Our return flight from San Francisco to Germany was supposed to be a code-share on United Airlines. The airline canceled our return, and we were rebooked on a flight that got us back to Frankfurt 40 hours later.
A United Airlines representative in San Francisco told us that she had reserved three seats on the train for the next day. However, there were no reservations, and the booking number given to us at the counter in San Francisco was unknown at the Frankfurt Airport.
We had to pay 509 euros for new tickets to our final destination, Dusseldorf. I have tried contacting United Airlines by various channels, including phone and email. They keep ignoring us. Can you help me? — Sandra Gronenberg, Monchengladbach, Germany
A: After a 40-hour delay, and assurances by United Airlines that you had a valid ticket from Frankfurt to Dusseldorf, the least your airline could have done was keep its promise to you. Instead, a United Airlines representative gave you a non-working confirmation number.

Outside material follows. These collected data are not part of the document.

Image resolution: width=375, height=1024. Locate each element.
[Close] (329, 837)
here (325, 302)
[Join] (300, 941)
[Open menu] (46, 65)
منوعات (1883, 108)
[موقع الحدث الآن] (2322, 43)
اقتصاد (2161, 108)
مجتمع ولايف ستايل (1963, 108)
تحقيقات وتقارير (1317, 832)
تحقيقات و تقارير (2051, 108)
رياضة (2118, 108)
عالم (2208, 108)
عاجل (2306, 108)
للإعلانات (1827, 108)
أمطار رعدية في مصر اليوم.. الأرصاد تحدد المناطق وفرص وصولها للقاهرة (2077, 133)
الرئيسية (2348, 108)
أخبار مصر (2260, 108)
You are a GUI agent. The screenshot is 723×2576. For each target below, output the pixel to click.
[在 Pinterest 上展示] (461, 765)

Let’s back this up a little bit. How did United Airlines get on the hook for train tickets on the German railway? Through the miracle of code-sharing, that’s how! Your travel agent can book a trip from San Francisco through Dusseldorf via Lufthansa with a connection to Frankfurt on Deutsche Bahn.
That’s convenient, but it also means Lufthansa is responsible for getting you from Frankfurt to Dusseldorf. It looks as if something got lost in translation between its code-share partner, United Airlines, and Deutsche Bahn. But if Lufthansa sold you the ticket, then Lufthansa is responsible. Full stop.
I list the names, numbers and email addresses of the United Airlines customer service managers on my nonprofit consumer advocacy site. I also have the Lufthansa executive contacts. A brief, polite email to one of them might have fixed this for you. But based on a review of your paper trail, it looks like you tried to contact a lot of people at United and Lufthansa, to no avail.
Forgive me for going off on a tangent, but this is not what regulators had in mind when they approved code-sharing arrangements for airlines such as Lufthansa and United. They meant that Lufthansa should take full responsibility for your trip from San Francisco to Dusseldorf. And they definitely didn’t mean for you to be ignored when you tried to persuade the airlines to fulfill their obligation to you.
I think you might have underscored your complaint by copying the U.S. Department of Transportation or the German Luftfahrt-Bundesamt, which regulates airlines domestically. I think a brief, polite grievance by email to the airline authorities might have sent a clear message: If you sell a ticket on the train as a flight, then the airlines should ensure their code-share partners can accommodate passengers in cases of flight delays or cancellations.
You contacted Lufthansa and it agreed to reimburse you for the tickets and pay you additional compensation of 140 euros.